Shelby left them to battle it out, Brady’s outraged voice floating behind her.

Brady’s older sister, Heather, was standing in a circle of women, absorbing the admiration of all for her newborn baby girl.

“Two weeks old and sleeping through the night,” she proclaimed proudly.

All the women oohed and aahed and told Heather how fabulous she looked. Which she did, despite the slight dark circles under her eyes. She had that almost palpable glow of a new mother, and Shelby couldn’t help but smile at her.

“Want to hold Rose, Shelby?” Heather held out the infant in offering.

“Sure.” It would insult Heather if she said no, and she did have an itch to get her hands on that downy blond hair.
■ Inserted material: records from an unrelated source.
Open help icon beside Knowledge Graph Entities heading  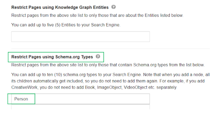113,7
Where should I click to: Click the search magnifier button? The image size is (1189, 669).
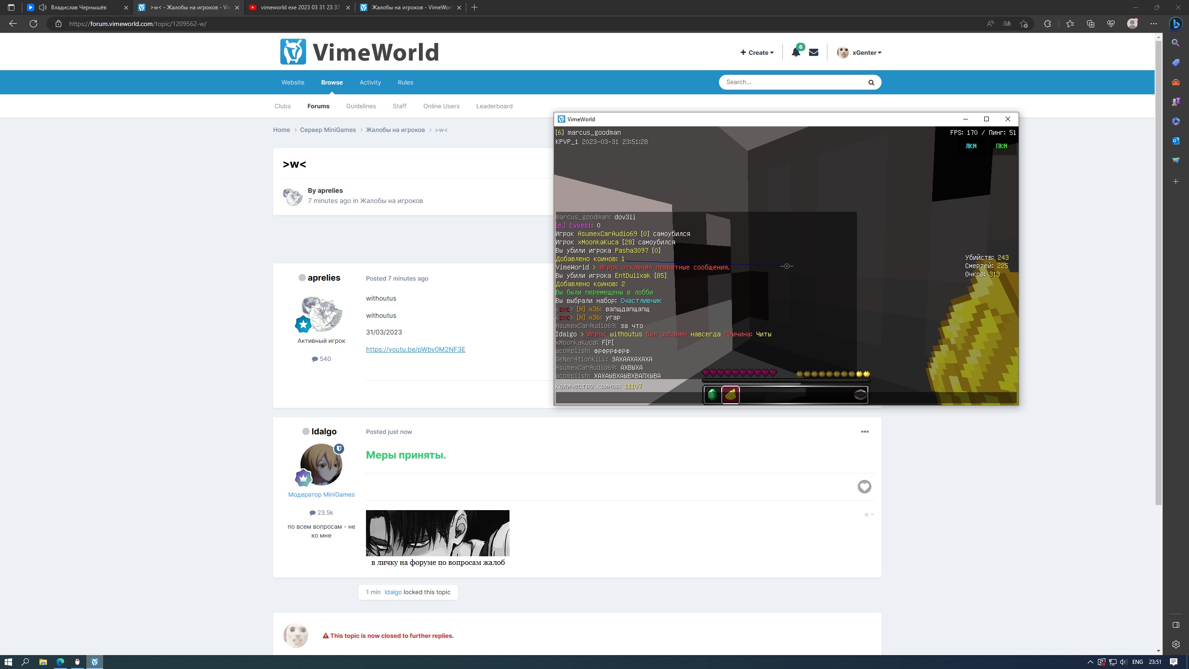[x=871, y=82]
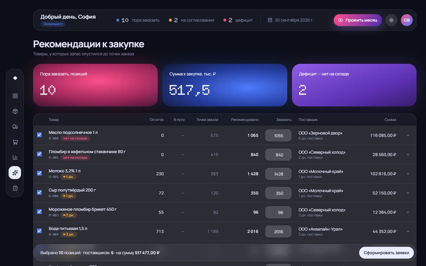Expand the Масло подсолнечное row chevron
Image resolution: width=426 pixels, height=266 pixels.
click(x=408, y=135)
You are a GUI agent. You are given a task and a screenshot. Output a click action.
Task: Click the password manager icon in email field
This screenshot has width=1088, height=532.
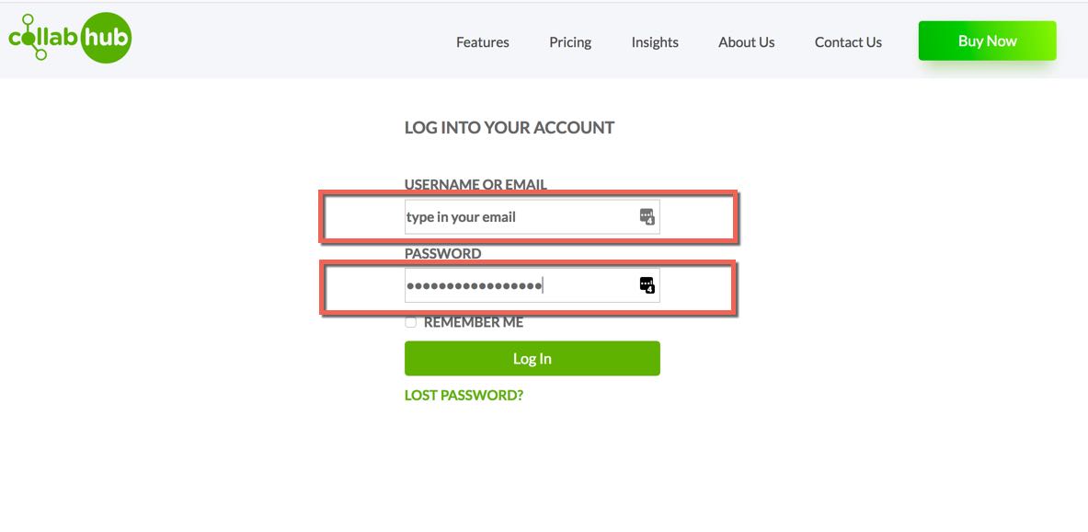point(647,216)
After a tricky pass-off, where multiple hands shifted closer to them if needed for a fast catch, Shelby settled Rose into the cradle of her arms, her compact baby body resting with a firm warm weight. Wearing a little pink short-sleeve onesie, Rose was sleeping blissfully, her long pale eyelashes twitching over her red eyelids. Her mouth mimicked sucking in her sleep, and her little fingers shuddered occasionally.

She was just a baby. Just like any other of a thousand born every day.

But staring at her tiny beauty, smelling her soft formula-and-powder scent, Shelby felt everything inside her shift and rise up in a suffocating cloud of longing.

She wanted one of these. One of her own.

For the first time since that long-ago miscarriage, she could admit to herself that she wanted to be a mother now. Not later, not never. But now, in the next couple of years, and that which had seemed impossible a month before suddenly seemed possible.

Passion was fine and dandy, but at the end of the day, a girl had to have something to come home to.

And just in case part of her was thinking that, it sure couldn’t be Boston Macnamara.

 

Boston rang the doorbell to Shelby’s grandmother’s house and shuffled his feet a little on the porch, not sure if Shelby would actually come out with him or not. She was clearly having reservations about continuing anything between them, but Boston wasn’t going to take no for an answer.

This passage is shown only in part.